Was können die Toten noch groß machen? Nichts außer warten, bis Gott sie am Jüngsten Tag hervorruft, behauptet das Christentum. Aber der Aberglaube, der Horrorfilm und auch Stewart O‘Nans Roman wissen es besser. Zumindest die Frischverstorbenen, die Bewohner der Zwielichtzone, saugen genug Kraft aus dem Gedenken ihrer Hinterbliebenen, um ein eigenes kleines Spiel zu treiben. Und gerade weil es begrenzt ist, weil es sorgsam mit bescheidenen Möglichkeiten wirtschaften muß, ist es tiefanrührend sogar in seiner Grausamkeit.
Die Toten von Stewart O’Nans Roman sind vor allem Beiwohner. Sie begleiten ihre einstigen Mitmenschen, und der, der zuvor im Leben der Stillste und Brävste war, erzählt davon. Ihr Hauptwirt, an dem sie fast wie Blutegel hängen, ist der Polizist, der sich einst als erster um die Schwerverletzten und Toten des Unfalls kümmerte und seitdem nicht ohne Grund von Schuldgefühlen gepeinigt wird.

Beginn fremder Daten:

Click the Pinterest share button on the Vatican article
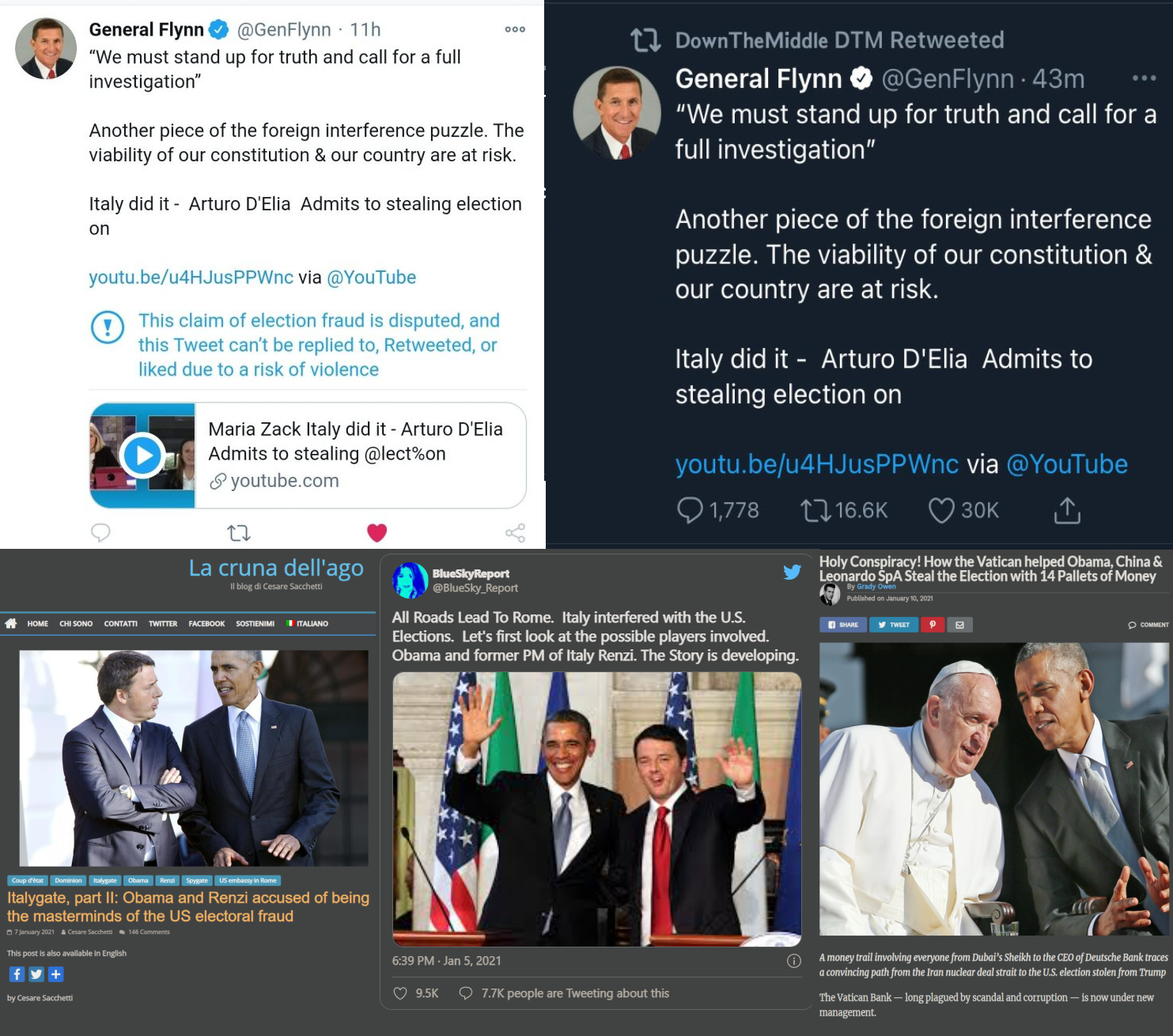 tap(933, 625)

Wie bei allen Gespenstergeschichten ist es angeraten, dass man, wenn man sie gelesen hat, denen, die sie kennenlernen wollen, nicht allzu viel über den Gang des Geschehens verrät. Es ist ein wenig wie mit dem Sterbenmüssen. Wir wissen ja alle, dass es irgendwann einmal so weit ist. Aber träfen wir einen, der es schon hinter sich hat, wir legten wenig Wert darauf, dass er uns im Detail erzählte, wie es sich anfühlt.
Die Diskretion, die wir uns ausbitten, wenn es um den Tod geht, mag die delikatesten kulturellen Blüten treiben, in ihrem Kern aber hat sie etwas Instinktives, sie gleicht der Scheu, die auch andere Säugetiere zeigen, wenn sie auf den frischen Kadaver eines Artgenossen stoßen. Das Vermögen, diese Scheu kundzutun, hebt den gelungenen Horrorfilm wie die gute Gespenstergeschichte aus dem Meer an Albernheit, das das Genre samt seinen Splatter-, Fantasy- und Comedy-Travestien ansonsten bildet.
Auch aus Stewart O’Nans neuem Roman spricht eine achtende Scheu. Wer dem Sog der Spannung widersteht und langsam genug liest, kann auf jeder Seite spüren, wie das Buch einlädt, an einem Totenkult teilzunehmen. Sorgsam wird abgewogen, was sich die Anrainer der großen Grenze gegenseitig schulden. Es geht um Respekt, um ein wechselseitiges Hegen und Pflegen, es geht um die raren Gnadenakte, derer die Toten wie die Lebenden unumgänglich bedürfen.
Es gibt kein deutsches Halloween. Noch nicht. Noch wissen wir hierzulande nicht so recht, was dieses Fest zu leisten vermag - ähnlich, wie wir kaum mehr ahnen, was einst Karneval und Fasching denen, die unsere Toten sind, bedeutet haben. Aber die amerikanische Spiritualität ist ein mächtiger Aberglaube. In gewaltigen medialen Messen macht man sich gnadenlos daran, uns dem Drill der neuen Riten zu unterwerfen. Stewart O’Nan ist im Rahmen dieser Bekehrung ein sanfter Hexenmeister. Solange wir noch die Wahl haben, sollten wir es mit seinesgleichen versuchen.